BRIGHTNESS PERCEPTION, ILLUSORY CONTOURS, AND CORTICOGENICULATE FEEDBACK

A neural network model is developed to explain how visual thalamocortical interactions give rise to boundary percepts such as illusory contours and surface percepts such as filled-in brightnesses. Top-down feedback interactions are needed in addition to bottom-up feed-forward interactions to simulate these data. One feedback loop is modeled between lateral geniculate nucleus (LGN) and cortical area V1, and another within cortical areas V1 and V2. The first feedback loop realizes a matching process which enhances LGN cell activities that are consistent with those of active cortical cells, and suppresses LGN activities that are not. This corticogeniculate feedback, being endstopped and oriented, also enhances LGN ON cell activations at the ends of thin dark lines, thereby leading to enhanced cortical brightness percepts when the lines group into closed illusory contours.
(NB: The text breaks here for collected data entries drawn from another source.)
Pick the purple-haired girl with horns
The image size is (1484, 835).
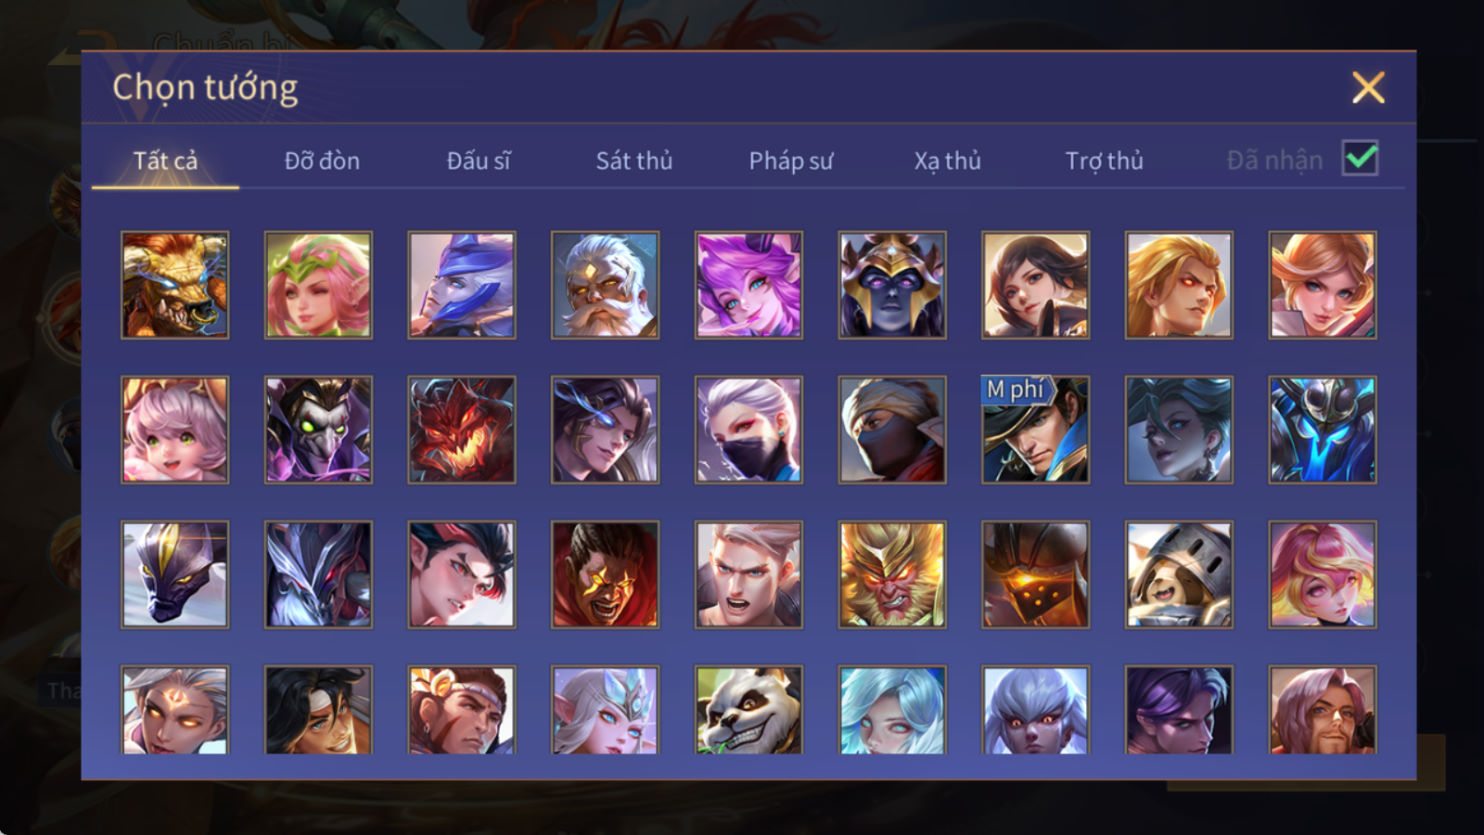pyautogui.click(x=748, y=285)
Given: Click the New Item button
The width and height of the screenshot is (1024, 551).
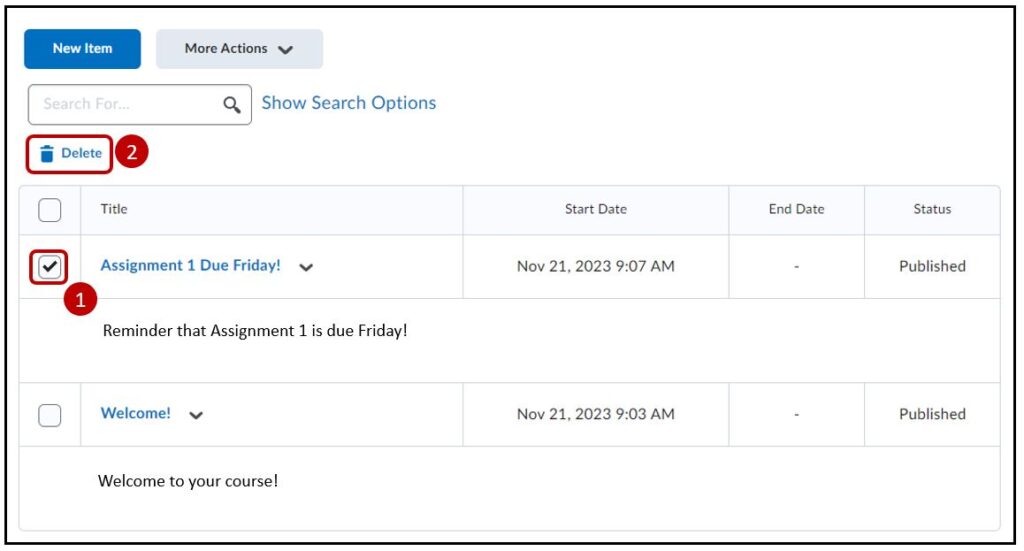Looking at the screenshot, I should (x=82, y=49).
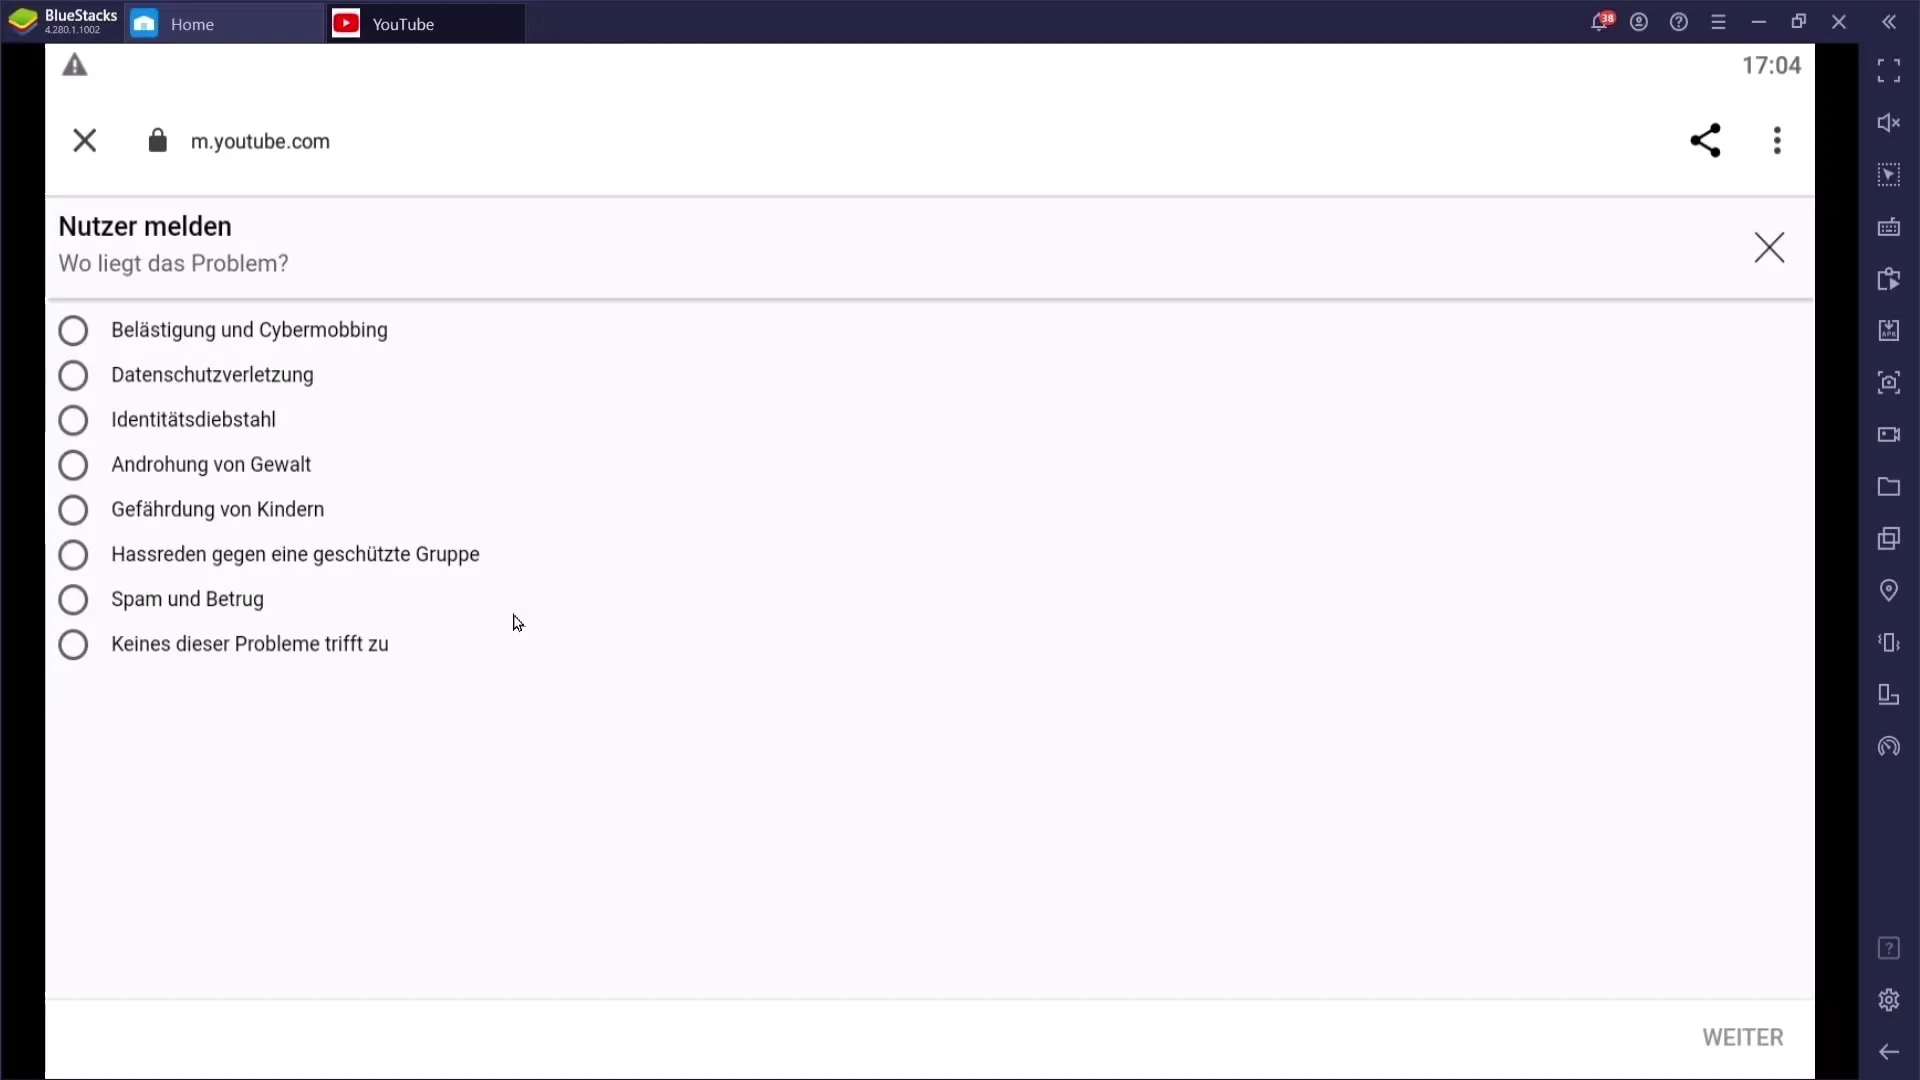Select Gefährdung von Kindern radio button

(x=73, y=509)
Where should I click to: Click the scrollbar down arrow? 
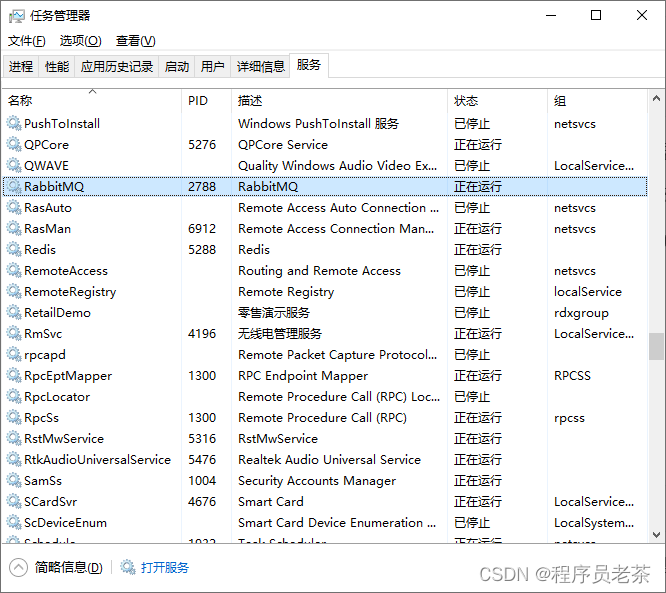(656, 534)
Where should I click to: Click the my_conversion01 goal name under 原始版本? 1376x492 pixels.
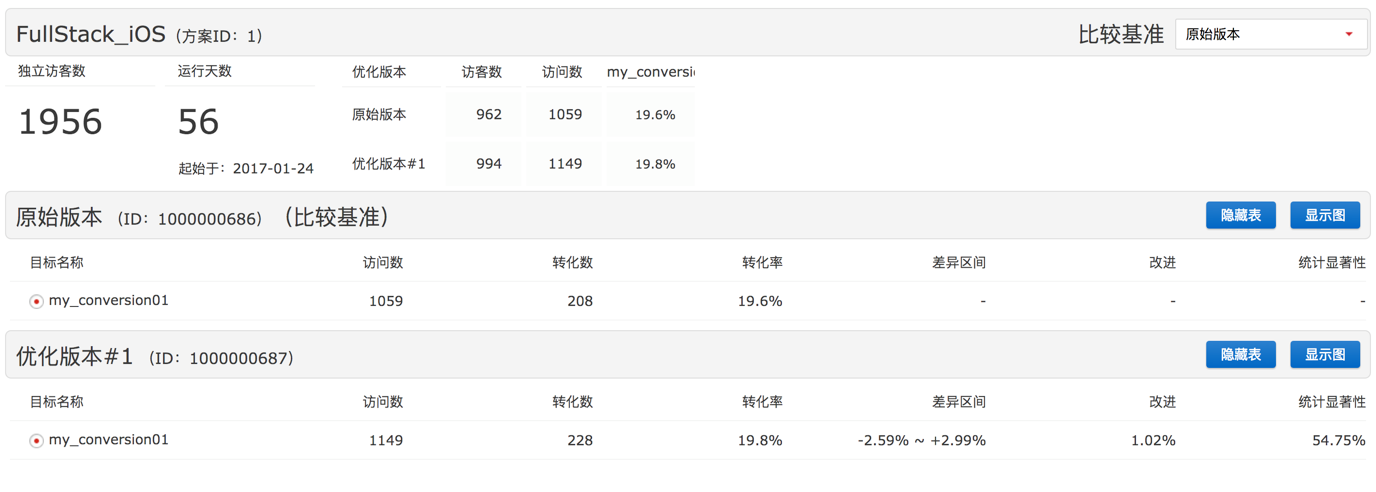[x=109, y=300]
The second feedback loop generates boundary representations, including illusory contours, that coherently bind distributed cortical features together. Brightness percepts form within the surface representations through a diffusive filling-in process that is contained by resistive gating signals from the boundary representations. The model is used to simulate illusory contours and surface brightnesses induced by Ehrenstein disks, Kanizsa squares, Glass patterns, and cafe wall patterns in single contrast, reverse contrast, and mixed contrast configurations. These examples illustrate how boundary and surface mechanisms can generate percepts that are highly context-sensitive, including how illusory contours can be amodally recognized without being seen, how model simple cells in V1 respond preferentially to luminance discontinuities using inputs from both LGN ON and OFF cells, how model bipole cells in V2 with two colinear receptive fields can help to complete curved illusory contours, how short-range simple cell groupings and long-range bipole cell groupings can sometimes generate different outcomes, and how model double-opponent, filling-in and boundary segmentation mechanisms in V4 interact to generate surface brightness percepts in which filling-in of enhanced brightness and darkness can occur before the net brightness distribution is computed by double-opponent interactions.